A study presented at the 2020 Society of Hematologic Oncology Annual Meeting observed that among patients with advanced classical Hodgkin lymphoma (HL), both those with and without HIV achieved similar treatment outcomes, thus “prognosis … is similar,” the authors noted.
The incidence of classical HL is five to 20 times higher among individuals with HIV, and the use of combined antiretroviral therapy and elevated CD4 counts may contribute to this risk, so researchers conducted this study to determine whether HIV status impacts lymphoma treatment outcomes.
This observational descriptive study took place between August 2004 and December 2018 and included 21 patients (all male) with HIV (mean age, 42.9 years) and 58 patients without HIV (mean age, 45.1 years), all with classical HL. All patients received first-line ABVD (doxorubicin, bleomycin, vinblastine, and dacarbazine) chemotherapy, and those with HIV continued antiretroviral therapy.
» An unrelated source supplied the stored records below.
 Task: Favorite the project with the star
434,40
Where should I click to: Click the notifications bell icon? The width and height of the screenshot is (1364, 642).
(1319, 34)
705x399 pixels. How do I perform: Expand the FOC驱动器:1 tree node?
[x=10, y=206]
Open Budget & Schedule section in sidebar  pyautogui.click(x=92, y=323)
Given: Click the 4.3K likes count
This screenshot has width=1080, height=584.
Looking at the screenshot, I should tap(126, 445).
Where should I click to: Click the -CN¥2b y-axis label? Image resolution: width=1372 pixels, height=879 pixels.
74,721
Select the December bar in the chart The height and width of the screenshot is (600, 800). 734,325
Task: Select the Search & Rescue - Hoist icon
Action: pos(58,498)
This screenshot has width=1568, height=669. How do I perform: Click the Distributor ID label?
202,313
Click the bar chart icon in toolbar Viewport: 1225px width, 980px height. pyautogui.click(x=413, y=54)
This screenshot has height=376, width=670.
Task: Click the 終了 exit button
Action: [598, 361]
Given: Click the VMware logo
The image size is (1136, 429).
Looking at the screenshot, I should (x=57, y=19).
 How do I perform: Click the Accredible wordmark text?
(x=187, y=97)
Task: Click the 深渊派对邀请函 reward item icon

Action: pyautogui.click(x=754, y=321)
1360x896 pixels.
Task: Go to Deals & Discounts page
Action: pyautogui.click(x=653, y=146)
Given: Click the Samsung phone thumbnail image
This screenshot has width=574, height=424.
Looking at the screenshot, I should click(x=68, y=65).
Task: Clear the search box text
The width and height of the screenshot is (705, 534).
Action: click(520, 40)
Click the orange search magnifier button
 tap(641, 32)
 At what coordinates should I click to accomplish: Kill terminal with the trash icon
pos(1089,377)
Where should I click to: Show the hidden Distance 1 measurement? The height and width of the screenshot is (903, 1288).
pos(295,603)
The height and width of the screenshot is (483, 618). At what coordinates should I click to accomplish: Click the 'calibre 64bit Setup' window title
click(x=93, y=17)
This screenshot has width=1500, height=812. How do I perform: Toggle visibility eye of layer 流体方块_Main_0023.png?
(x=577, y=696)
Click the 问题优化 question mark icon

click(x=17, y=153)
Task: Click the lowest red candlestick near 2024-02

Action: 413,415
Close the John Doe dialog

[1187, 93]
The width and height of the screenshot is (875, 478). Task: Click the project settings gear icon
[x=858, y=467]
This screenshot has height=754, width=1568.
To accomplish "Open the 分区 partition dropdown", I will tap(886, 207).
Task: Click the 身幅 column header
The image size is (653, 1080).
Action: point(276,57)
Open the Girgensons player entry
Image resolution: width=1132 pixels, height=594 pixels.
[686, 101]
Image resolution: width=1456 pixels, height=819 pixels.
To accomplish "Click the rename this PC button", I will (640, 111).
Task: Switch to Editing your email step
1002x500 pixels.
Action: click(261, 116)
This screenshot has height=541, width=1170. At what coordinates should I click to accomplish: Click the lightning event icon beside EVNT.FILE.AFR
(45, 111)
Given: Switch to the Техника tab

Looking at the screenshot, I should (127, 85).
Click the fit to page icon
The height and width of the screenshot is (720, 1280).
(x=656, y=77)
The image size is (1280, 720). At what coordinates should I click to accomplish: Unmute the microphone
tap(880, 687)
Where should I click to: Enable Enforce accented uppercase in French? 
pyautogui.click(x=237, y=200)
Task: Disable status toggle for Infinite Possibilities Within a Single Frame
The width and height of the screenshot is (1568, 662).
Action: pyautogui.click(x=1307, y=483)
Patients with HIV had significantly lower leucocyte counts (4.6×103 cells/mL vs. 6.7×103 cells/mL; P=0.02). Median time from classical HL diagnosis was 40 months in those with HIV. Median follow-up in the HIV cohort was shorter than the non-HIV group (10 months vs. 45 months; P=0.01).
Complete response was 61.1% in patients with HIV and 66.1% of those without (P=0.77). Relapse-free survival was 24 months for those with HIV versus 51 months for those without (P=0.03). Median overall survival was not reached at last follow-up. A total of 22 deaths (27.8%) occurred: six (28.6%) in the HIV cohort and 16 (27.6%) in the non-HIV group (P=1.00).
Age 45 years or older (P=0.02) and stage IV classical HL (P=0.03) were adversely associated with survival, and International Prognostic Score greater than 3 significantly predicted mortality (P=0.01).
“The prognosis of advanced clinical stage HIV-positive classical HL is similar to non-HIV classical HL patients treated with first-live ABVD chemotherapy,” the researchers concluded.